Riga!
So I've made it to Riga, capital of Latvia, and have left Russia behind! The train journey was long, nearly 13 hours from Saint Petersburg altogether. After one of the most frantic scrambles of my life, I jumped on the train ten minutes before it left the impressive art nouveau Vitebsky train station in Petersburg and I was on my way out of Russia! For some reason not many people take the train from Petersburg to Riga in the middle of the winter so there were only two of us in the 6-person sleeping compartment. My travelling companion was a middle-aged man from Riga called Sergei who looked like an Orthodox priest with his dark formal-looking clothes, scraggly dark beard and quiet, gentle manners.
We sipped tea from our cool metal Soviet-era railway mugs (complete with engraving of the globe surmounted by the Kremlin, encircled by a cloud of orbiting Sputnik satellites and moonward-bound rockets!) and chatted a bit, or rather he chatted and I attempted a look of comprehension and confused the heck out of him when I tried to say anything much. So our talk died out pretty soon and I slept for most of the trip, besides a frightful awakening of incoming jackboots at 4:30 AM when the Russian border guards came on board as we reached the frontier! They were very thorough - the one guard in camo fatigues and ushanka checked all under and behind the radiators with his maglight while the mother of all border guards, an intimidating older women with dyed bright red hair and a long forest green greatcoat, made Sergei disassemble his luggage for her. I waited for my turn, starting to sweat a little and thinking about the two old coins (contraband!) hidden deep within my suitcase. They couldn't possibly detain me for those.. no, of course not.. Then she turned to me and asked something in Russian, which I totally misheard but thought must be something like "Do you have anything to declare?" I hesitated, unsure, then took a 50-50 chance and nervously blurted out, "err... nyet!" Immediately I sensed it was the wrong answer to whatever she had actually asked as Sergei gave a strange frown and the lady responded with a shocked and icy "Nyet??" I muttered and blustered, but she just turned and disappeared without anything further down the corridor of the train, probably for reinforcements to take me off - oh no! Now I was really sweating but thank goodness she never came back, and I realized after, didn't even glance at my luggage so I guess I said the right thing after all. It seems odd that they'd go to so much trouble to rifle through Sergei's things and search every nook and cranny and not even take a peak into my bulging duffel bag and backpack, but I'm not complaining!
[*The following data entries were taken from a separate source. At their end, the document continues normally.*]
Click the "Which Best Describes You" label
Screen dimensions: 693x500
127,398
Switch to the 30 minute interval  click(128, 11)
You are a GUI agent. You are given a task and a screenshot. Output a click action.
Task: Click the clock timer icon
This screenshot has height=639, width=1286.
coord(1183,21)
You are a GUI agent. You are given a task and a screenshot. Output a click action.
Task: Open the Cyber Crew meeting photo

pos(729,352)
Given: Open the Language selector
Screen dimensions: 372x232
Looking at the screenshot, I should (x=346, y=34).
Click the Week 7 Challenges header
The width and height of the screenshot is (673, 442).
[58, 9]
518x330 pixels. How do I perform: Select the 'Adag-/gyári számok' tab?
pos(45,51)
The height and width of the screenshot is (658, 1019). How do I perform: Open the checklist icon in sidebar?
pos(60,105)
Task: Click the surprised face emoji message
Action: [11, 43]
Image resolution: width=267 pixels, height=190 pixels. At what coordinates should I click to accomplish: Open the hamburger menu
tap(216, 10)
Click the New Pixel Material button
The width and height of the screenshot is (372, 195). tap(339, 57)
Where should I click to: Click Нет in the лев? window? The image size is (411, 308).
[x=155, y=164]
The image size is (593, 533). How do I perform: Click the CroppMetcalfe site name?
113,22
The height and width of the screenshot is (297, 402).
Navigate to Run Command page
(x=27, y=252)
Then the train rolled over the border and it suddenly sunk in as I listened to the next batch of border guards speaking in a distinctly different (but equally fiendishly incomprehensible language) and I thought wow, I've made it through alive and well - phew! Even though Latvia's probably just as totally foreign and strange as Russia, it somehow felt reassuring to be on EU territory!
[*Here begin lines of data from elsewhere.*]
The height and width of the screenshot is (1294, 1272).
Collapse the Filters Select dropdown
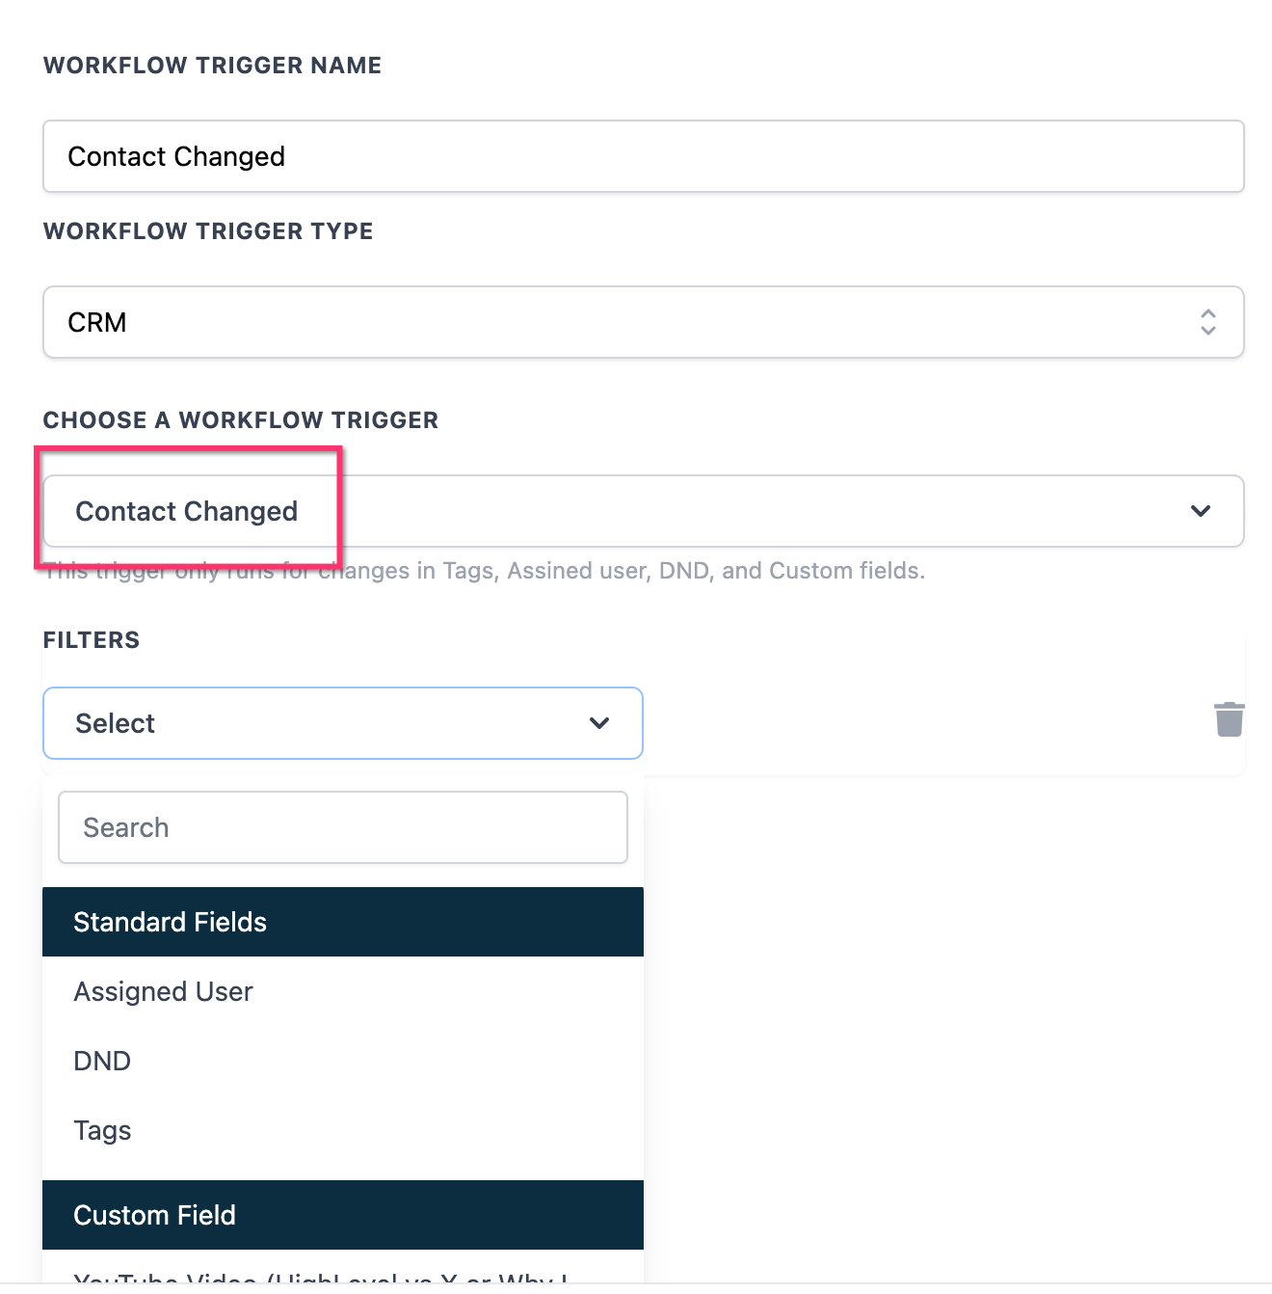click(x=342, y=723)
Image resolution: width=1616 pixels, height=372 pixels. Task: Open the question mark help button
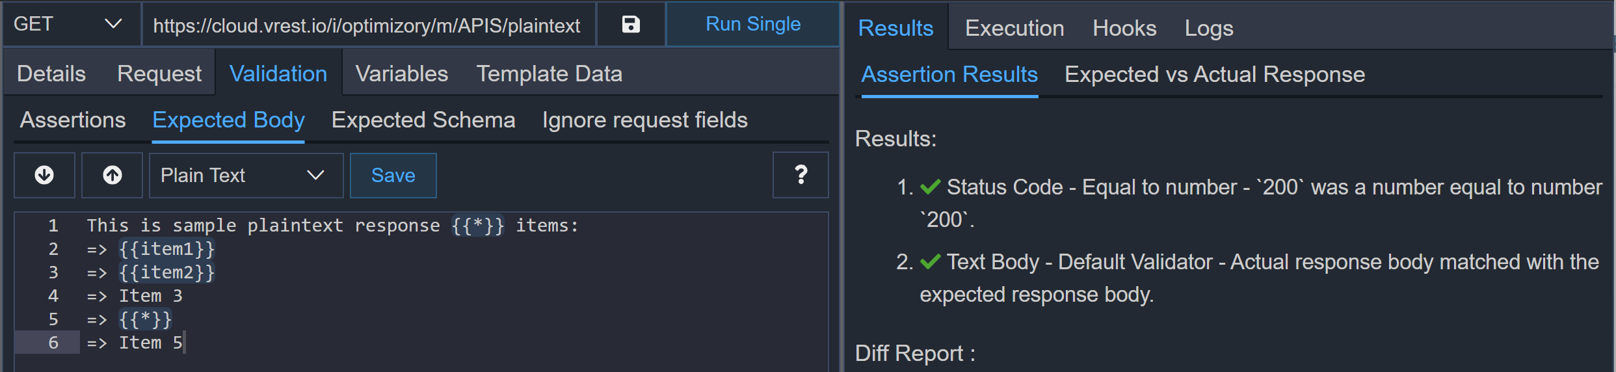click(x=801, y=175)
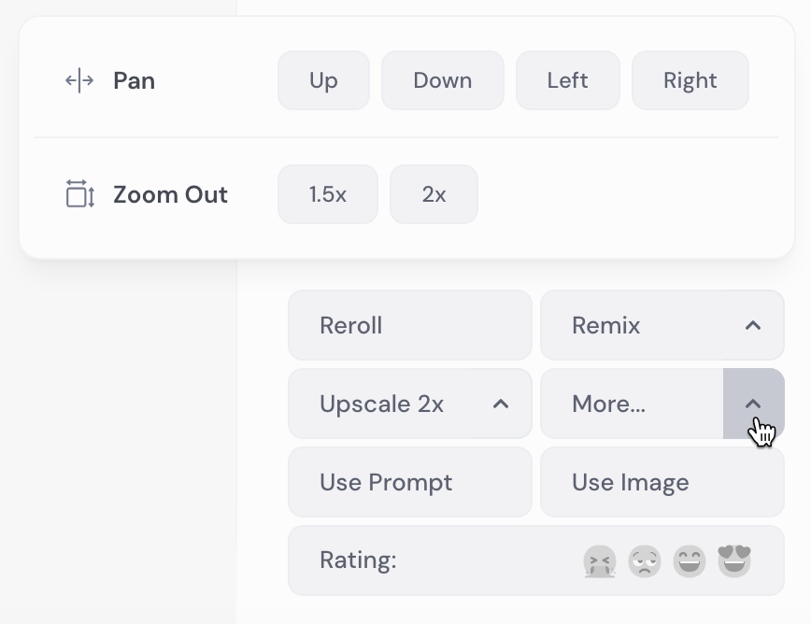Rate with the crying face emoji
The image size is (811, 624).
click(x=599, y=560)
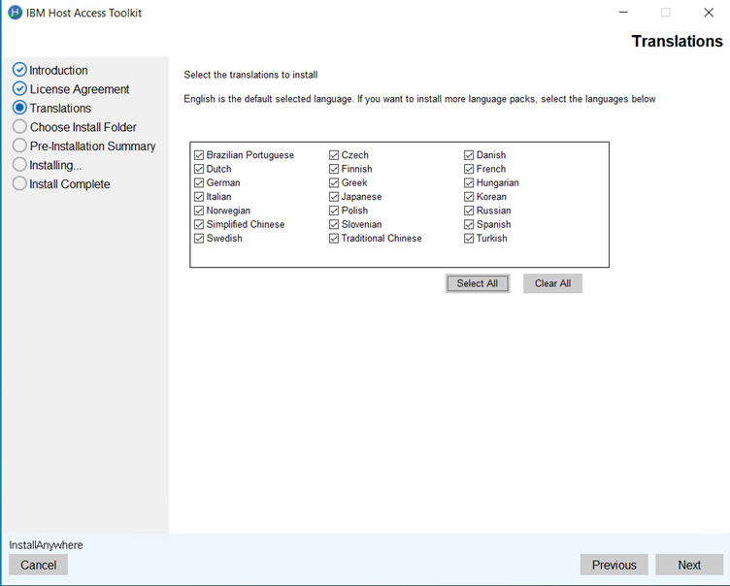
Task: Click the Introduction step checkmark icon
Action: [19, 70]
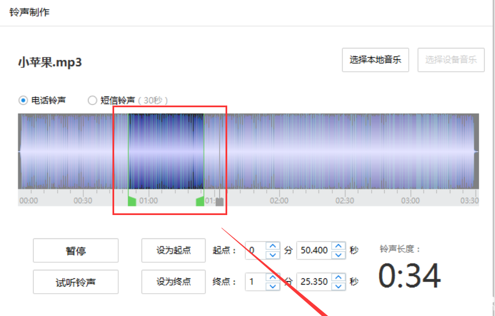Increase end seconds 25.350 with up arrow
Viewport: 495px width, 316px height.
[339, 277]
I found my hostel in Riga after a little wandering aimlessly dragging my duffel bag (those little wheels on luggage aren't made for heavy, melting snow + cobblestones I've found - skids would be better here!) gaping at the unpronounceable street signs and trying not to look too flustered. Eventually I found it - ah! Another great thing about coming to such northern places in the dead of winter is that besides there not being anyone on the train, there's no one in the hostels either! I'd booked the cheapest 10-room dormitory hall as it was the cheapest and I figured it'd do for one night, but as it turned out there's only one other person there, so I ended up getting a giant room nearly to myself!
Riga's old town is very charming - all sorts of windy cobblestone streets and steep-roofed Hanseatic houses and beautiful brick cathedrals with really unique Batlic spires. Those charming roofs can be dangerous though! I was walking along one narrow road when I heard an ominous rumble and turned around just in time to see a huge pile of wet snow sliding off the roof three stories above right onto an unsuspecting father with a baby carriage! It was scary but both of them were ok, just shaken up!
It's amazing how much Russian you hear spoken here, I'd say almost half of what I hear on the street is not Latvian. Since 1941 when the Soviet Union annexed the tiny independent Baltic States, huge numbers of Russians, Belorussians, and Ukrainians were settled here and now form a very significant minority, about 30-40 percent Russian in Latvia. Of course the Baltic peoples feel their cut lure is under threat by this (and feel to some extent that these people are intruders, forced upon them unjustly) and so Latvian is still the only official languages and the rights of this Russian minority is a hugely controversial and continuing issue. Makes our little Quebec situation look like a cake-walk! There's a very good Museum of Occupation that goes over all this and all sorts of horrendous atrocities endured by the Latvians under the periods of Nazi and Soviet occupation - you can just feel the resentment and anger the people here have for all they suffered during those Soviet years.
Looks like that's all the time I have for - tomorrow, Frankfurt!
1 Comments:
Peter
Glad to hear that you have begun your western European adventures. You will have so many things to see and do! Enjoy some Belgian chocolate for us.